Since the Trump Administration change in January 2025, FDA has undergone a period of transition, marked by organizational restructuring and shifts in priorities; yet rare disease pathways have been a consistent priority for FDA leadership. The new administration has signaled its interest in incentivizing drug sponsors to develop innovative therapies for rare diseases. Taking advantage of these programs and FDA's prioritization of rare diseases is a key opportunity for drug developers in the disease space.

The complexity of rare disease drug development has long presented challenges for FDA in incentivizing and overseeing therapies for rare diseases from development to approval. The typical ("gold standard") randomized controlled trial is an expensive and challenging scientific endeavor for these types of drugs because there are so few patients available to participate. While FDA has often exercised its ability to use regulatory flexibility in evaluating the type and amount of evidence in applying approval standards, sponsors have continued to be stymied by pitfalls in development. Consequently, many rare disease drugs never make it through development, let alone to market.
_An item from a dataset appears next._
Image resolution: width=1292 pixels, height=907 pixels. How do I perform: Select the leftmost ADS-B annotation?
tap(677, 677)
FDA Commissioner Marty Makary has prioritized lowering barriers in the rare disease space. In his first public interview as commissioner, Dr. Makary announced a plausible mechanism pathway through which sponsors could seek approval. In November 2025, he explained the new pathway through a publication in a medical journal, and affirmed it is intended for "bespoke, personalized therapies" that "challenge traditional models of drug and biologic development."
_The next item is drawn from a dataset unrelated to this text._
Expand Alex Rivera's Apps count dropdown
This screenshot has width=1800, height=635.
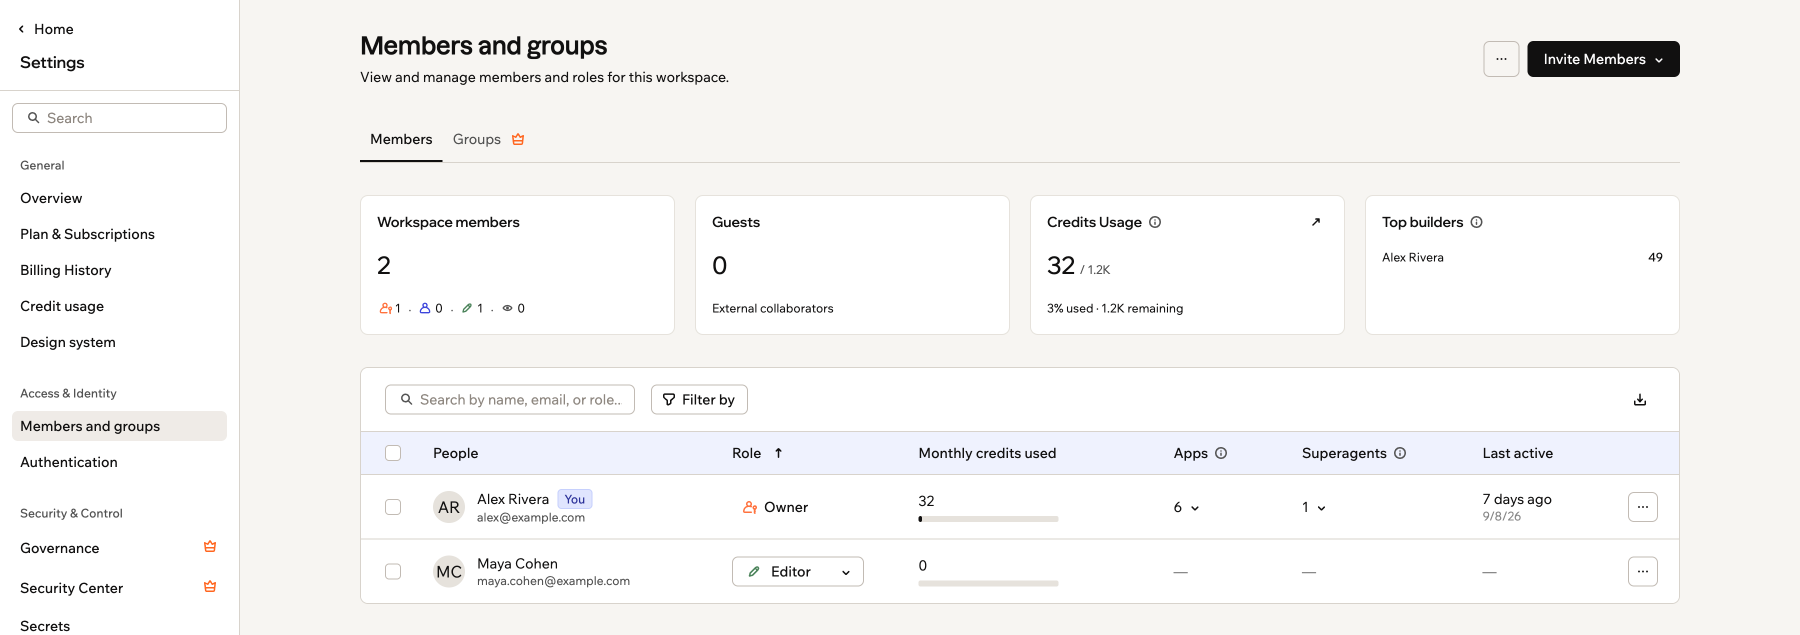click(x=1187, y=507)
The administration has also developed the FDA Commissioner's National Priority Voucher pilot program, which permits selected companies to access additional benefits, including two-month review, enhanced communications, and rolling review. Further, late in 2025, FDA stated that it will lower the number of clinical trials required to approve new drugs. Going forward, FDA will default to one trial, though it may still require two trials in some cases. This adds to the suite of designations and programs that Congress and FDA have developed to help speed therapies to market to meet unmet medical needs, including longstanding Fast Track, Breakthrough Therapy, and Accelerated Approval, as well as Regenerative Medicine Advanced Therapy and Advanced Manufacturing Technologies designations.
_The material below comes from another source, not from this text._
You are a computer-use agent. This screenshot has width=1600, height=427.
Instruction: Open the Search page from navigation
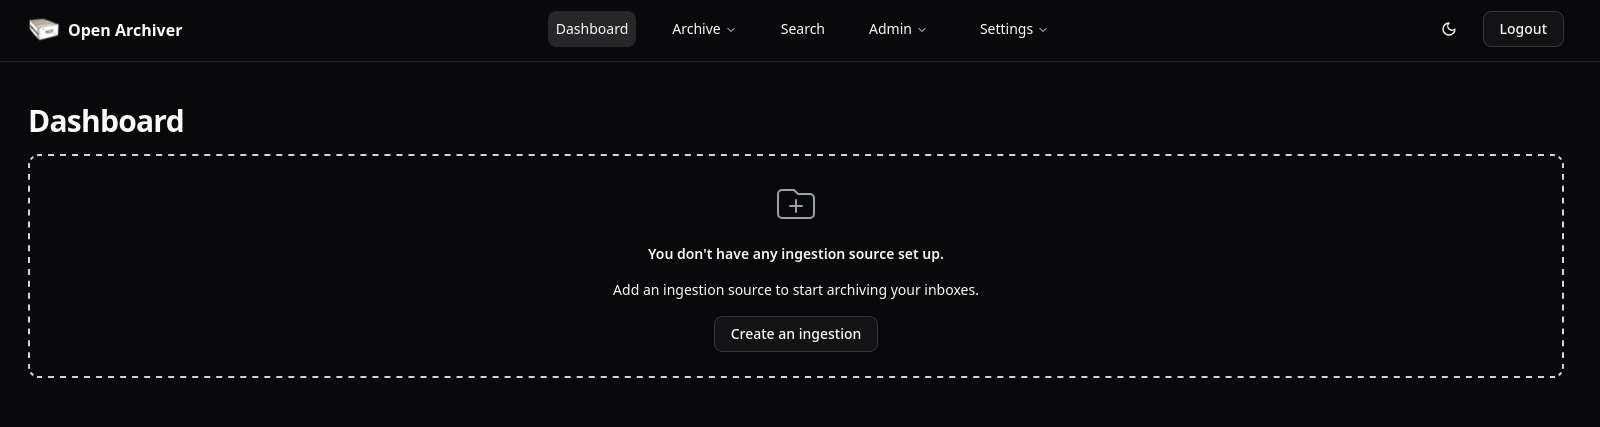click(x=802, y=29)
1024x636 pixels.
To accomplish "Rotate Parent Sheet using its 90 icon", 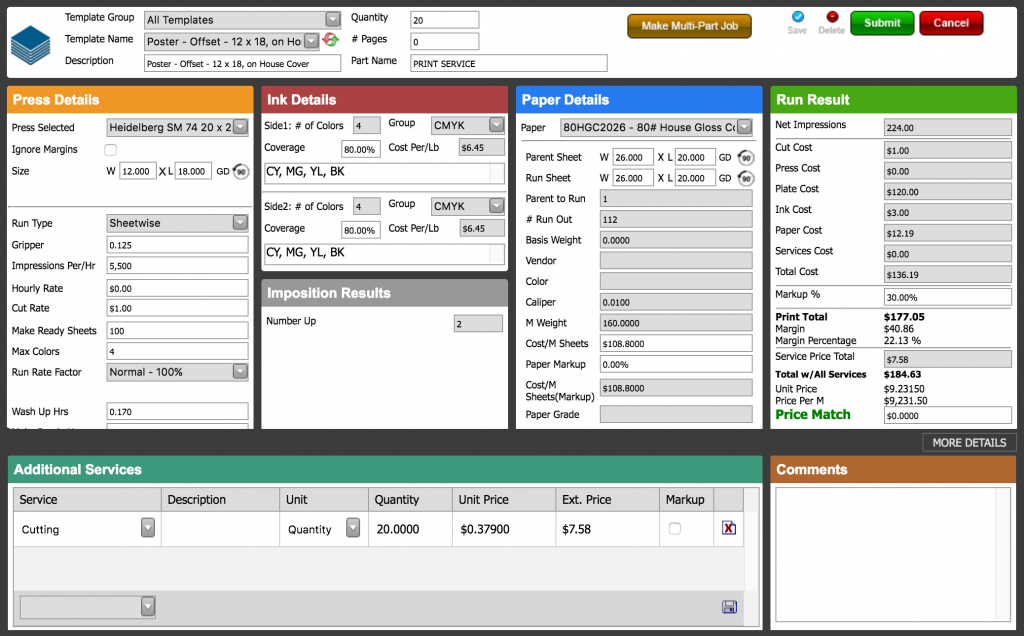I will pyautogui.click(x=744, y=157).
Finally, in January 2026, FDA renewed its commitment to flexibility in overseeing chemistry, manufacturing, and control (CMC) requirements for cell and gene therapies. These complex biological products continue to be critical in advancing treatments of rare genetic conditions, and FDA's announcement signals the agency's interest in increasing the efficiency of developing these products, which often face program-halting CMC issues.